------ SUPPLIED TEXT
Marshall v. Morgan

260 F. App'x 789
CourtCourt of Appeals for the Sixth Circuit
DecidedJanuary 15, 2008
Docket06-5674
StatusUnpublished

This text of 260 F. App'x 789 (Marshall v. Morgan) is published on Counsel Stack Legal Research, covering Court of Appeals for the Sixth Circuit primary law. Counsel Stack provides free access to over 12 million legal documents including statutes, case law, regulations, and constitutions.

Bluebook
Marshall v. Morgan, 260 F. App'x 789 (6th Cir. 2008).

Opinion

DAMON J. KEITH, Circuit Judge.

Petitioner, Tyrone P. Marshall, appeals from the April 17, 2006 decision of the United States District Court for the Western District of Kentucky denying his petition for a writ of habeas corpus. For the reasons stated below, we AFFIRM.

I. BACKGROUND

Petitioner Marshall was convicted in the Oldham County Circuit Court (Kentucky) for murder, criminal attempt to commit murder, and first-degree burglary. He was sentenced to life in prison without the possibility of parole for twenty-five years for the murder conviction. He was also sentenced to twenty years each on the attempted murder and first-degree burglary convictions, each to run concurrently with the life sentence.

On April 5, 1996, three men—the Petitioner, Mark Downey, and Richard Strode—broke into the home of Joseph and Sharon Fink in Trimble County, Kentucky. Mr. Downey and Petitioner entered through the front door and knocked over Mr. Fink, who was sitting in a chair watching television. Mr. Strode entered the residence through the back door after cutting the phone line. When Mrs. Fink emerged from her bedroom, she was taken to the kitchen, where her arms were bound behind her back with duct tape. Downey and one of the other men then led Mr. Fink around the house, forcing him to show them where he kept his jewelry and cash.
------------
------ DATASET EXTRACT
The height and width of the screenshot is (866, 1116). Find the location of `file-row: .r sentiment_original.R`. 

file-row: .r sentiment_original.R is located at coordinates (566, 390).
------------
- [WORK INSTRUCTION A]:
Answer these questions using the Marshall v. Morgan opinion:
(i) Which court decided the case, and on what date?
(ii) In which court was Marshall convicted?
(iii) How did Mr. Strode get into the Fink residence?
- [WORK INSTRUCTION B]: Pick up the Marshall v. Morgan opinion after its last sentence and continue it.

- [EXPECTED OUTPUT A]:
(i) The Court of Appeals for the Sixth Circuit decided the case on January 15, 2008.
(ii) He was convicted in the Oldham County Circuit Court in Kentucky.
(iii) He entered through the back door after cutting the phone line.

- [EXPECTED OUTPUT B]:
After finding the cash and jewelry, the men took Mr. Fink into the kitchen and bound his hands in front of him with duct tape. Downey placed a pillow over Mr. Fink’s head and shot him when Fink attempted to get up. He then shot Mrs. Fink. Mr. Fink survived; Mrs. Fink did not.

After the burglary and the shootings, the three men stole the Finks’s van and drove to Richard Strode’s house to divide the money. They then drove to Cincinnati, Ohio. The three men and Mark Downey’s wife, Sharon, who had driven them to the Finks’s home, were all indicted by a Trimble County grand jury on April 19, 1996, for murder, attempted murder, and first-degree burglary. They were all tried separately. Petitioner’s case was transferred to the Oldham Circuit Court after he requested a change of venue.

Mark Downey pled guilty to the charged offenses on January 21, 1998, and was sentenced to life in prison without the possibility of parole for twenty-five years on the murder charge and twenty years each on the burglary and attempted murder charges, each to run concurrently with the life sentence. Petitioner waived his right to a jury trial. He was found guilty of intentional murder, attempted murder, and first-degree burglary and was given the same sentences as Mark Downey.

The Supreme Court of Kentucky affirmed the judgment on November 21, 2001, Marshall v. Commonwealth, 60 S.W.3d 513 (Ky.2001), and the United States Supreme Court denied certiorari on April 22, 2002. Marshall v. Kentucky, 535 U.S. 1024, 122 S.Ct. 1622, 152 L.Ed.2d 633 *791 (2002). Petitioner then filed a motion for post-conviction relief pursuant to Kentucky Criminal Rule (RCr) 11.42, which was denied on January 3, 2003. The Kentucky Court of Appeals affirmed the decision of the lower court on October 13, 2004.

Petitioner commenced this habeas action in the United States District Court for the Western District of Kentucky on April 12, 2005. Because Petitioner did not fire the shots that resulted in the murder of the victim, he disputes whether the facts in the record below are sufficient to warrant a murder conviction. He also contends that he was not adequately questioned by the court regarding his decision to waive his right to a jury trial in writing, that the state trial court admitted testimony that violated his Sixth Amendment rights, and that his counsel was ineffective.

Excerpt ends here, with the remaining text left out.